The digital randomness of black-body radiation

TL;DR

This paper analyzes the fractional part of black-body radiation energy using classical probability, revealing its binary independence and connection to zero-point energy, suggesting it acts as a natural random number generator.

Contribution

It introduces a classical probabilistic analysis of the fractional energy part in black-body radiation, linking zero-point fluctuations to random number generation.

Findings

Binary variables are independent at different positions.

The distribution of the fractional part can be recovered from independence.

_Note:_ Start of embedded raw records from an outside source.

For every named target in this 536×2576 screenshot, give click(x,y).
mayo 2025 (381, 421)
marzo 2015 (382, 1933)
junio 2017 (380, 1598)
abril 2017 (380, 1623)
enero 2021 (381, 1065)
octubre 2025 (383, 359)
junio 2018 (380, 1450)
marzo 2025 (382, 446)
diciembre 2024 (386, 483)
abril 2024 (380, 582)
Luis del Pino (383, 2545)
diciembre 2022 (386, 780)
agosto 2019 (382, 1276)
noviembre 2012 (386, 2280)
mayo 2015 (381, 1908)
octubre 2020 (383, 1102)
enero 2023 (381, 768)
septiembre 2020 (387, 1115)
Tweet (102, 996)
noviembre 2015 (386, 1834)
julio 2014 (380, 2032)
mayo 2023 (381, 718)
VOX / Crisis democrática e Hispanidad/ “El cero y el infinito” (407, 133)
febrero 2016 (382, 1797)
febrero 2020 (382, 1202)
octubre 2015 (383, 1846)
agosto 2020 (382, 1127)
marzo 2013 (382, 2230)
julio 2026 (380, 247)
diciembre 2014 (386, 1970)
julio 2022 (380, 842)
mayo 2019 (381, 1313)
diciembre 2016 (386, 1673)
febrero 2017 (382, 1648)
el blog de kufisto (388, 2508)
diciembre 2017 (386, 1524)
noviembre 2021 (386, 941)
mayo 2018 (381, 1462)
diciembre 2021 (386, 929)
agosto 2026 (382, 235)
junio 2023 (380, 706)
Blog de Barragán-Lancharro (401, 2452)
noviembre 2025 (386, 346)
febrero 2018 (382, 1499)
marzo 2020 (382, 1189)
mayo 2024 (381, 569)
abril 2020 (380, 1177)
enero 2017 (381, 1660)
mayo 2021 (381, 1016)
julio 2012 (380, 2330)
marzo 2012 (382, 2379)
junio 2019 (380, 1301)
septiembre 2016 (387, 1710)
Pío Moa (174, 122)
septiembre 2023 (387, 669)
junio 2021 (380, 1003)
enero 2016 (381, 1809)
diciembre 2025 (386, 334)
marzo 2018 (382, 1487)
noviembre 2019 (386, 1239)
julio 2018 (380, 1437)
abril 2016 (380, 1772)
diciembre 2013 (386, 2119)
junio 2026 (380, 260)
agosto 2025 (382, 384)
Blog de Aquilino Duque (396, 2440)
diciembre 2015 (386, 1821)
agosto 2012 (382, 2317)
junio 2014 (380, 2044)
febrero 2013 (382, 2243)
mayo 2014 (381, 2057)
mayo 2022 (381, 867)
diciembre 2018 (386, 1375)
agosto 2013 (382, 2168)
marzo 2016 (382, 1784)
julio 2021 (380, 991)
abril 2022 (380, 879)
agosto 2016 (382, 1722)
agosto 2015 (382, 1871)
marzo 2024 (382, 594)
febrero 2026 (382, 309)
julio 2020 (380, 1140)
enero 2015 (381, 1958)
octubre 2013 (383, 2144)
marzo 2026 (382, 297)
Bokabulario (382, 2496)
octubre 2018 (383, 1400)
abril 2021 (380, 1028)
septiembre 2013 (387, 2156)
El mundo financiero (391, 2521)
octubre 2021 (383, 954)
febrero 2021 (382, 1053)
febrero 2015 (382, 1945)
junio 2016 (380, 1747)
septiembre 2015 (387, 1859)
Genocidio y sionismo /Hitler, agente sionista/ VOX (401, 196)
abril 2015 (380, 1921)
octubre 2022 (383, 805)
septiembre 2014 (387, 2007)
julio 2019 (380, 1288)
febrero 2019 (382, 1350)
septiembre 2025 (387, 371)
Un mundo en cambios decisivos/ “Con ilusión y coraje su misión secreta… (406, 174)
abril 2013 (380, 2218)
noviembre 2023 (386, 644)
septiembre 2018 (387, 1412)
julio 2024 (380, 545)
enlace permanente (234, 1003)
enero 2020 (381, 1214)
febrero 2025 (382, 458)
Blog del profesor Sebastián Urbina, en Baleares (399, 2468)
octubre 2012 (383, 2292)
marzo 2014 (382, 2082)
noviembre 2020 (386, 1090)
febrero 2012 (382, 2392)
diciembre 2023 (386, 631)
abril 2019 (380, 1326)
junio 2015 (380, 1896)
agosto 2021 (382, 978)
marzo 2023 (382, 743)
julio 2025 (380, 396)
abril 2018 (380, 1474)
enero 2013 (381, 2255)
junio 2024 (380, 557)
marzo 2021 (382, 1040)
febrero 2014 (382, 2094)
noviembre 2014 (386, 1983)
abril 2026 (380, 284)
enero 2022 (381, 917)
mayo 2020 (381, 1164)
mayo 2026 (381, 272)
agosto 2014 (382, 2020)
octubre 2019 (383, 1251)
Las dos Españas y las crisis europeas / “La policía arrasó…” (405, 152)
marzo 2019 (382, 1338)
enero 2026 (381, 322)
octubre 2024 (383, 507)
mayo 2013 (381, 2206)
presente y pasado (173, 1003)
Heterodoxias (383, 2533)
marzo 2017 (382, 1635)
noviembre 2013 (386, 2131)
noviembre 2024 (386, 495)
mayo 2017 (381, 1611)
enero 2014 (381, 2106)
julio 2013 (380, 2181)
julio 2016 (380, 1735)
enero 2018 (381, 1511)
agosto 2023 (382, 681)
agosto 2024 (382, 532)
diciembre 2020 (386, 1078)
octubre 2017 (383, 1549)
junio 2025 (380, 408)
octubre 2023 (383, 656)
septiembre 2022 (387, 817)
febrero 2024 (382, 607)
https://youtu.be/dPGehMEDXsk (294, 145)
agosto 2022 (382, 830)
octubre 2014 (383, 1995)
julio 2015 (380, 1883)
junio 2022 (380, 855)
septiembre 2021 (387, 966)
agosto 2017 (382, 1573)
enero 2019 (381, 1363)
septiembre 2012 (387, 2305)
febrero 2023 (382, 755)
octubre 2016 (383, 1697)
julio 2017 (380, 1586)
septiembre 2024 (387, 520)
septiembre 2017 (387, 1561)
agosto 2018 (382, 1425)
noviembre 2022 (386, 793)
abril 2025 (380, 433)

Zero-point energy can be viewed as a natural random number generator.

Abstract

The statistical properties of the fractional part of the random energy of a spectral component of black-body radiation have been analysed in the frame of classical Kolmogorovian probability theory. Besides the integer part of the energy (which satisfies the well-known Planck-Bose distribution), the realizations of its fractional part (related to 'round-off errors') has been represented by binary sequences, like z = 0.001011000010.... It has been shown that the binary variables realized by the 0-s and 1-s at different positions are independent. From the condition of independence the original distribution of the fractional part z can be recovered. If these binary variables have the same distribution, then they describe a temperature-independent random energy, whose expectation value is just the zero-point energy. Thus, the zero-point fluctuation can be considered as a physical representative of an ideal random number generator.